**Dataset entries:**
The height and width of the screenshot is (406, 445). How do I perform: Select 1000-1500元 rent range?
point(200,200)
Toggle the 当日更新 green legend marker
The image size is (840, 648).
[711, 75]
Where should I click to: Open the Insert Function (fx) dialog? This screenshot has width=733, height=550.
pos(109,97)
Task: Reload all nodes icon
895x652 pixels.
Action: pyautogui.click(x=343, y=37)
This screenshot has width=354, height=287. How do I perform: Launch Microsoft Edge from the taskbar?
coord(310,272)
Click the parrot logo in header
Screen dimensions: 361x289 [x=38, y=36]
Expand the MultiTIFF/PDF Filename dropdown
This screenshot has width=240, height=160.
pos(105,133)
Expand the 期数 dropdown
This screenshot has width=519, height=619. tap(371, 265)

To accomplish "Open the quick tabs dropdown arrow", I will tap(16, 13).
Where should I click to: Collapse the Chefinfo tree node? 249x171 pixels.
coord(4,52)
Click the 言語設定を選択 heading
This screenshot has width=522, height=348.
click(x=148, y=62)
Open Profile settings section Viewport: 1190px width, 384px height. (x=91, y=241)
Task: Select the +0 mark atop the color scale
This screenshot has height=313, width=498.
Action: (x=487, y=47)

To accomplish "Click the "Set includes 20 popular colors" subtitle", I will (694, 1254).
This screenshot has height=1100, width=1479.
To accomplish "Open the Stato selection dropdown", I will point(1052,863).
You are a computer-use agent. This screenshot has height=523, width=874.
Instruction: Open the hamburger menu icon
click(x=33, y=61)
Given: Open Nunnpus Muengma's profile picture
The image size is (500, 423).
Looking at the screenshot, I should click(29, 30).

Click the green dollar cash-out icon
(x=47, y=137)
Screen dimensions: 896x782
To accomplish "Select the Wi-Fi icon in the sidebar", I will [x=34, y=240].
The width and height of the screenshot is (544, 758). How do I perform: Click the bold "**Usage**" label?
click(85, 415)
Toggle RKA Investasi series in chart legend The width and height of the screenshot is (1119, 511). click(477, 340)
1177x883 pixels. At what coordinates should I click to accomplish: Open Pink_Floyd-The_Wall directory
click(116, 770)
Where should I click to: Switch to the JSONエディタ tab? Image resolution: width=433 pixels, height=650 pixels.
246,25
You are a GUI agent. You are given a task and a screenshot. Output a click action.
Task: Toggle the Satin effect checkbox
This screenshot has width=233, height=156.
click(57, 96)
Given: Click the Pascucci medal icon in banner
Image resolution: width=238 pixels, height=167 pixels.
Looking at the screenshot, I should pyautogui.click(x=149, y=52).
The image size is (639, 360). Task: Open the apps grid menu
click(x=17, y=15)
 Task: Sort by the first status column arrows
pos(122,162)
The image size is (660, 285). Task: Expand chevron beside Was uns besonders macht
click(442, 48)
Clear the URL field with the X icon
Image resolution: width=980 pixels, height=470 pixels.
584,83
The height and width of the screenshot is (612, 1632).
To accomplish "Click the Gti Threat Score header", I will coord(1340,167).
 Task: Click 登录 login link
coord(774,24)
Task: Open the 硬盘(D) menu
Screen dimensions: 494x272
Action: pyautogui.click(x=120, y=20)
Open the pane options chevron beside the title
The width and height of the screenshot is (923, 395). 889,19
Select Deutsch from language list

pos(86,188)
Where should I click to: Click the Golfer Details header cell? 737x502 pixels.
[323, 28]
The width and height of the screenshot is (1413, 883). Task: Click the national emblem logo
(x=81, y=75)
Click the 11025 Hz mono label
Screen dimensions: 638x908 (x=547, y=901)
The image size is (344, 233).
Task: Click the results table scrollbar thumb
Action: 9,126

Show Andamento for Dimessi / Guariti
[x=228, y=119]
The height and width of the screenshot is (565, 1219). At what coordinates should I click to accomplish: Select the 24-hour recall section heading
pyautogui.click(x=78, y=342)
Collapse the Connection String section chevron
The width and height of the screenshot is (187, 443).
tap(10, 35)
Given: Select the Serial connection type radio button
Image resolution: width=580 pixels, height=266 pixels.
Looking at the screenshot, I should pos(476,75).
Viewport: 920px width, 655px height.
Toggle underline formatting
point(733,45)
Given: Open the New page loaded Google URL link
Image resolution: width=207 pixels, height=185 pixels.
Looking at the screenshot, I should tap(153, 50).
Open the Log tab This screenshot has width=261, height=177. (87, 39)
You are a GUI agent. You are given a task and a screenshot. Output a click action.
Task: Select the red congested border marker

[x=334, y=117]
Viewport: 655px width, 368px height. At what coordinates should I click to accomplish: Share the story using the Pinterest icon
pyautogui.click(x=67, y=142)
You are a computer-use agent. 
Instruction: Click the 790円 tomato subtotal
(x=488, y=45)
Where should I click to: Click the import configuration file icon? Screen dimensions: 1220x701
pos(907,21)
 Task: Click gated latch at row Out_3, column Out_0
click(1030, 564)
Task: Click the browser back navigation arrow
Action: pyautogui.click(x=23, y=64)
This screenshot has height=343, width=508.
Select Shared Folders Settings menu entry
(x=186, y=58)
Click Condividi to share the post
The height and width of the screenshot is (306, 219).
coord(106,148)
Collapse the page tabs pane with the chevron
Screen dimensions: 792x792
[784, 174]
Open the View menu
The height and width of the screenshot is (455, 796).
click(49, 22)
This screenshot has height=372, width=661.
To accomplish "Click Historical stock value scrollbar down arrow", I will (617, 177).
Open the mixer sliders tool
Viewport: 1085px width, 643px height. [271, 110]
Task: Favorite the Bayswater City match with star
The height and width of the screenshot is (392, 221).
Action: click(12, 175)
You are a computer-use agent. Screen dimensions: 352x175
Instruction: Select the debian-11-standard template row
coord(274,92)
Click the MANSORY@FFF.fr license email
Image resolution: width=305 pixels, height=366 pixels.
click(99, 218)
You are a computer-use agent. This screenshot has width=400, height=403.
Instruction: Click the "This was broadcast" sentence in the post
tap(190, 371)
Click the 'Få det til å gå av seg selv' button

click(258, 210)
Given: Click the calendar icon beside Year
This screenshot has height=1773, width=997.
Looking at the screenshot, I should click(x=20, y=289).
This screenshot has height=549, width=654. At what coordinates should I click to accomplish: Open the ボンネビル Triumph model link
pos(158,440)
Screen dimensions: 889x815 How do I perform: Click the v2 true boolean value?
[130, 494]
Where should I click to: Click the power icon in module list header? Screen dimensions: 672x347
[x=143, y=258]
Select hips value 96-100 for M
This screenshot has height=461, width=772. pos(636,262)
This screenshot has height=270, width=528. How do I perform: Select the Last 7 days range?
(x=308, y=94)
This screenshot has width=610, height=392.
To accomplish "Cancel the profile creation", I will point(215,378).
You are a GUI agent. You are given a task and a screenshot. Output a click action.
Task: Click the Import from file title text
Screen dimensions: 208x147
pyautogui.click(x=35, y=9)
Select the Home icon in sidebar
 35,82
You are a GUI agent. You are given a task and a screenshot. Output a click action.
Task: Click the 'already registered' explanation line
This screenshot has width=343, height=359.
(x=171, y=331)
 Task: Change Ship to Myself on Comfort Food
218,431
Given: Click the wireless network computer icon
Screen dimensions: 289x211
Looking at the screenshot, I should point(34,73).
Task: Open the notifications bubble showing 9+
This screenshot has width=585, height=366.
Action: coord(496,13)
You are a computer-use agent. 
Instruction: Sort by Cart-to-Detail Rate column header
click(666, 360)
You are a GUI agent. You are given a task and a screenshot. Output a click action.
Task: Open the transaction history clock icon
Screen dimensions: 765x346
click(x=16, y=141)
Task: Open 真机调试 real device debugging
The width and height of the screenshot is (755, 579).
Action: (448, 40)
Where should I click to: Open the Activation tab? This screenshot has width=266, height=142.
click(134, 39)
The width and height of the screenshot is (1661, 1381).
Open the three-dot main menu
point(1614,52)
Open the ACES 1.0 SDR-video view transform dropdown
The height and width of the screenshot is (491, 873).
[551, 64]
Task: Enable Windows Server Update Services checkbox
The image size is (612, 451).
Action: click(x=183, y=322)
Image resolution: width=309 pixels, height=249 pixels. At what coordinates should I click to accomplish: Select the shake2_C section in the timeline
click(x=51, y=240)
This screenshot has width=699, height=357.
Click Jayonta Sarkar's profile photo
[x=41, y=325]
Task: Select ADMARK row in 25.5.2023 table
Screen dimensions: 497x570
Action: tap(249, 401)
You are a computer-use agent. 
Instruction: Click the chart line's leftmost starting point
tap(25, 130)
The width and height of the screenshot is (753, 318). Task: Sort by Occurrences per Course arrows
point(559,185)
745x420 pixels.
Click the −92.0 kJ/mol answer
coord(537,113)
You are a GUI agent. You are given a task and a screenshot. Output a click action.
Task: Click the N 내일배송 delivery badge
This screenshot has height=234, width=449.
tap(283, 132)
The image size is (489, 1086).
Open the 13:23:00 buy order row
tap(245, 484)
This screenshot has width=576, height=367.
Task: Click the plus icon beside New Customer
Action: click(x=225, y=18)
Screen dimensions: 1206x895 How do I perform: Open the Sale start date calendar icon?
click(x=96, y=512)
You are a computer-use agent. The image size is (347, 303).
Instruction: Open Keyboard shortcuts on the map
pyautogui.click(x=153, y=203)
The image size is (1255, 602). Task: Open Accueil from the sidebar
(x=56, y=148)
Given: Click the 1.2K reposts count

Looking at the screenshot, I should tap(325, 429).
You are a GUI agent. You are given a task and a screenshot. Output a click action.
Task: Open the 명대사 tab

**Activity:**
All lines above holding the word "checkbox" make up the answer; copy each one.

**Reply to the exercise:**
Task: Toggle the Satin effect checkbox
Task: Enable Windows Server Update Services checkbox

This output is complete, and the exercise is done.